Muhalefetin bazı argümanlarını, genel seçmen davranışı ile birlikte masaya yatırdığımızda bana göre şu sonuçlar çıkıyor:
Tek adamlık söylemi. Bu kavramlaştırma, muhalefetin aksine, seçimlerin kaderini belirleyen kesimlerde "
liderlik" algısı ile tezahür ediyor. Ülkenin karşılaştığı risk ve tehditlere karşı güçlü liderlikle meydan okunabileceği düşünülüyor.
Gençlerin, bilhassa muhafazakâr yeni kuşağın tepkiselliği iddiası. Evet, delikanlılık özü itibariyle sorgulama, hatta karşı çıkma dönemidir. Muhafazakâr demokrat çizginin günümüzdeki temsilcileri, anne ve babalarından farklılar ve öyle de olmalılar. Ama bu noktada olduğu öne sürülen tepkiselliği, ebeveynlerinin geçmişte uğradığı haksızlıkları unutma biçiminde okumamak lazım. Yani, oy verme davranışı, iktidara bir mesaj gönderme niteliğine dönüşmekten ziyade, "
Ben de siyasete katılır, savunduğum dönüşümü başarırım" motivasyonu üretiyor. Türkiye Cumhurbaşkanı
Tayyip Erdoğan ise onlar için "
rol model" olmayı sürdürüyor.
Ekonomik türbülansın muhtemel etkileri. Doğru. Enflasyon ve kurdaki artışın aile bütçesinden ticari hayata kadar ek faturası çıktı. Lakin AK Parti'nin 16 yılı boyunca şu ya da bu ölçekte kazanan gelir gruplarının, dış kaynaklı olduğuna inandığı ekonomik saldırılara karşı, dirençli tavır sergileyeceğini öngörmek gerekir.
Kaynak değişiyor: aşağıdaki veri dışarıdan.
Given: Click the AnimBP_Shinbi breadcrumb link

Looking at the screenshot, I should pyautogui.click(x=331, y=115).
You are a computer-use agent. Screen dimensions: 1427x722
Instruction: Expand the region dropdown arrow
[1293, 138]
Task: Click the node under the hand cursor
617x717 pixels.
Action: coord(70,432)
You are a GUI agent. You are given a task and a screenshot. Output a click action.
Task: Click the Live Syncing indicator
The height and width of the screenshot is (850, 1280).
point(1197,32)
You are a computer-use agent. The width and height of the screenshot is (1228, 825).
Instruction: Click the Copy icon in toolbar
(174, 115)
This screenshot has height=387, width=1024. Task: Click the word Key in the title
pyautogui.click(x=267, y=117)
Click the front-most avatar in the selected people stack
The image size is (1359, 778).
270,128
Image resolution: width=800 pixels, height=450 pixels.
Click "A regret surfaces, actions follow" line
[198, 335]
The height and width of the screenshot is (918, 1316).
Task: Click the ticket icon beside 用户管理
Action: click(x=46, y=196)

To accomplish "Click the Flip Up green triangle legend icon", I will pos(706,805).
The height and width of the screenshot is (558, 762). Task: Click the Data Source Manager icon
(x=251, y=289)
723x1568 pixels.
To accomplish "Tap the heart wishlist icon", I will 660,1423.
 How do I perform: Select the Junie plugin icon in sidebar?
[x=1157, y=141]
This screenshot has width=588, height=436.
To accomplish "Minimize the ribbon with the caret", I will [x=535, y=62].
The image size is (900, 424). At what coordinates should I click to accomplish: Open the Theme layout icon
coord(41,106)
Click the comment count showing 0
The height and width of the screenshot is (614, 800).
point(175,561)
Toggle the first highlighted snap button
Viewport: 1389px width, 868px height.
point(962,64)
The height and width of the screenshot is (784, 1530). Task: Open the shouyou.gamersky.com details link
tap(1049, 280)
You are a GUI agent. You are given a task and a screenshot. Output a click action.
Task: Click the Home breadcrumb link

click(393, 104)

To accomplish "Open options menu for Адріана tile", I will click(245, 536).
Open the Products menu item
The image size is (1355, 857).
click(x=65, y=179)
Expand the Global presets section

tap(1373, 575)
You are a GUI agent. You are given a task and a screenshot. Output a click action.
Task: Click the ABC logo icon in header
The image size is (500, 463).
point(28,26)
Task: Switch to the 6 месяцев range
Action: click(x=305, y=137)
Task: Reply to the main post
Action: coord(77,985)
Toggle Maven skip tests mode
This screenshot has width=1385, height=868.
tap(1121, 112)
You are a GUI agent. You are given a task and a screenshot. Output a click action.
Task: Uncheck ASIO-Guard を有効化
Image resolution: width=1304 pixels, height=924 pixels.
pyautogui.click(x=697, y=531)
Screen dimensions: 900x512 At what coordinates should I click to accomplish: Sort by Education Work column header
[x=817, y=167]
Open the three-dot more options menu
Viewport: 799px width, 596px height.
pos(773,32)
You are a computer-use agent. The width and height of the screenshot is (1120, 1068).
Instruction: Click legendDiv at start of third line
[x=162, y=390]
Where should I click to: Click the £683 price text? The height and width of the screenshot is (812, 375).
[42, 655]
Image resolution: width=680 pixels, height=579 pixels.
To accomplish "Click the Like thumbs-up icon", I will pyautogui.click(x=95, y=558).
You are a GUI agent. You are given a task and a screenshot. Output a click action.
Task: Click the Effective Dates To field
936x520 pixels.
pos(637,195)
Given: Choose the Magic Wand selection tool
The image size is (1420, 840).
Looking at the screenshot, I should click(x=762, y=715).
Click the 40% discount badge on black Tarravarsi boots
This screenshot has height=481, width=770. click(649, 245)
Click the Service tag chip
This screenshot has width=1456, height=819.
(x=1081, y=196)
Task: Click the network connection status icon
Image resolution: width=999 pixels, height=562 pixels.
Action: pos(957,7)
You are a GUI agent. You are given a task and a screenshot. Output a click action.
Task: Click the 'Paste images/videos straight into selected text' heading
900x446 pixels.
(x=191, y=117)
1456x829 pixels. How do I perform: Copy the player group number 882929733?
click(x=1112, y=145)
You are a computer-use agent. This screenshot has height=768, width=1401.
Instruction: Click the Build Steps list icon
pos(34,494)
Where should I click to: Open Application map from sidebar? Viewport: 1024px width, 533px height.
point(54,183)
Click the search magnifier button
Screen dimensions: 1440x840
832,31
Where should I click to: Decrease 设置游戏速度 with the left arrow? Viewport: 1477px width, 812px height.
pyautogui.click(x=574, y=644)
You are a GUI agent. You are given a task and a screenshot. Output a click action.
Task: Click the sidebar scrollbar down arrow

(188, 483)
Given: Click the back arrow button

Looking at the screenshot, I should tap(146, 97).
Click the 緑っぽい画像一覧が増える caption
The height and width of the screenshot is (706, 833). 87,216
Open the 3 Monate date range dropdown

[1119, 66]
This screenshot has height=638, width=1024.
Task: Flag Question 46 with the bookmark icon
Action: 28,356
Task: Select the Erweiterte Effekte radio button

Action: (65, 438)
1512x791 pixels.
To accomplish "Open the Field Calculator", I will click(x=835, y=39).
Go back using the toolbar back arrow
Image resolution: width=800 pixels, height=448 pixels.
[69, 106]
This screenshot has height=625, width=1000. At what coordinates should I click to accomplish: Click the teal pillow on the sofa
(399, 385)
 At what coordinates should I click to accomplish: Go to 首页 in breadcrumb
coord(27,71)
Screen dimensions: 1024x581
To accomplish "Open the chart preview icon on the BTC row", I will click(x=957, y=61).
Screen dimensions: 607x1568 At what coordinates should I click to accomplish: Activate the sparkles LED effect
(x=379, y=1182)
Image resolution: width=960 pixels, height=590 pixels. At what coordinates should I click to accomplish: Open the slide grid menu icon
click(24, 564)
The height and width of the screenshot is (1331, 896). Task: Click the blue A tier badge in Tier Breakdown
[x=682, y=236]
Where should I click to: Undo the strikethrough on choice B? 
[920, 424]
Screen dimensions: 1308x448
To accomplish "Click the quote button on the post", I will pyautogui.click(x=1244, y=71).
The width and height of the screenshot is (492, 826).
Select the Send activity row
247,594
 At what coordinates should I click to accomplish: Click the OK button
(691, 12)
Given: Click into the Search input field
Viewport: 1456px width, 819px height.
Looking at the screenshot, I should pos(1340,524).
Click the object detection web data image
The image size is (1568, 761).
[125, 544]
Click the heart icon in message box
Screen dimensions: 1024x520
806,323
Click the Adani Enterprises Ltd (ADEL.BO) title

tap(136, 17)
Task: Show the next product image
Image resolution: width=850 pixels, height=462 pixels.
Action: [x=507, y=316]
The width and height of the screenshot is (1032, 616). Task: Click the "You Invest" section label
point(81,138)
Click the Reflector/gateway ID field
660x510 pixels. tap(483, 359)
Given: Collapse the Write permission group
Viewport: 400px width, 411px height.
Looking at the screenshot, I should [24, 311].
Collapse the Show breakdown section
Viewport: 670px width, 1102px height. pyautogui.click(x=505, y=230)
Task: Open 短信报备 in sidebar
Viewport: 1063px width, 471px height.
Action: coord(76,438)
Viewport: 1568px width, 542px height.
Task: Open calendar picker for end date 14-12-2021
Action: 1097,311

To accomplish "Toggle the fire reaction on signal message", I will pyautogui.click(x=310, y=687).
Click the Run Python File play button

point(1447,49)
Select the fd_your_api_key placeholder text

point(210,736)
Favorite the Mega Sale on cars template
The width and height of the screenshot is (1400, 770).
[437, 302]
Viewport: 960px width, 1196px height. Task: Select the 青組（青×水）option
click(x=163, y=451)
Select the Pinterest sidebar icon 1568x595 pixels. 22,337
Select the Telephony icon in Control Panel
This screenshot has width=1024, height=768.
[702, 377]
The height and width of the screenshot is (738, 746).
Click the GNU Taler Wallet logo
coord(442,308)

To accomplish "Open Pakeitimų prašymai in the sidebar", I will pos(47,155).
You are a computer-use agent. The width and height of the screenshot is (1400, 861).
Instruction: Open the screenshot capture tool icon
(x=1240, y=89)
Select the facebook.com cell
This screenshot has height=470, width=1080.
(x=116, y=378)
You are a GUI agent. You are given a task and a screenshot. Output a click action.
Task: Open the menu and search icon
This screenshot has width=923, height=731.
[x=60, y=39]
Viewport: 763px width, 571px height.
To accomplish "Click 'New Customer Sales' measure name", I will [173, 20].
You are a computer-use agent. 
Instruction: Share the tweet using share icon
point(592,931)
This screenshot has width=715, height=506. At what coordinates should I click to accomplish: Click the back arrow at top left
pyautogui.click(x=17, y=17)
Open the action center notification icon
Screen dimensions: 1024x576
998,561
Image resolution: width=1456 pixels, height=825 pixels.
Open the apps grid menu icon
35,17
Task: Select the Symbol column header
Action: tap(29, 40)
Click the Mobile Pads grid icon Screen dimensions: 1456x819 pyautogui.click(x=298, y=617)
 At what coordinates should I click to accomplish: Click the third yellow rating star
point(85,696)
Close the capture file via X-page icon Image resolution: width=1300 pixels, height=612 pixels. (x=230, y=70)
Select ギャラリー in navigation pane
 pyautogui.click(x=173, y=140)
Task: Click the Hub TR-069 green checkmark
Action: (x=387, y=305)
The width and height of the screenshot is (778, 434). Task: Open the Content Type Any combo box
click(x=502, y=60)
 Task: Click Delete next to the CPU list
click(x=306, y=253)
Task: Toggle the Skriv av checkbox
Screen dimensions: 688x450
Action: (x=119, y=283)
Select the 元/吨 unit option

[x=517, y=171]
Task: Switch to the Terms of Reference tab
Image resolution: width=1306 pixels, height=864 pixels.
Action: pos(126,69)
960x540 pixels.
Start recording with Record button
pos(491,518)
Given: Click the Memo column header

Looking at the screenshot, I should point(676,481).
Söylenseler de günün sonunda onlar için "
eldeki bir daldaki ikiden daha iyi."
Yerel seçim, merkezi yönetimde istikrarsızlığa yol açmaz tezi... Seçmenlerin önemli bir bölümünün göz ardı etmediği bir gösterge var: "
Ankara'daki iktidara giden yol, İstanbul'dan geçer!" Büyükşehirlerdeki
olası denge değişiminin, siyasette
ağırlık merkezi değişimine,
zamanla istikrarsızlığa
ve sokak hareketlerine evrilmesi
endişesi seçmen çoğunluğunu,
son kertede duygusal
değil mantıklı seçeneklere
yöneltmekte...
Bütün bunlara rağmen... Her şey güllük gülistanlık olmadığına göre, "
Seçmen yaşadıkları ile siyasi iktidar arasında bir uyarı marjı oluşturmaz mı?" diye sorulacak olursa... Cevabı bence çok net. Seçmenin elinin ayarının kaçmasının Haziran 2015'te yarattığı travma toplumsal hafızalarda taze. Tam da bu nedenle, Erdoğan ve AK Parti'ye, 2019-2023 dönemi için seçimsiz 4 yıllık kredi açılıp, hesaplaşma veya takdirin, ileri tarihe bırakılması şaşırtıcı görülmemeli!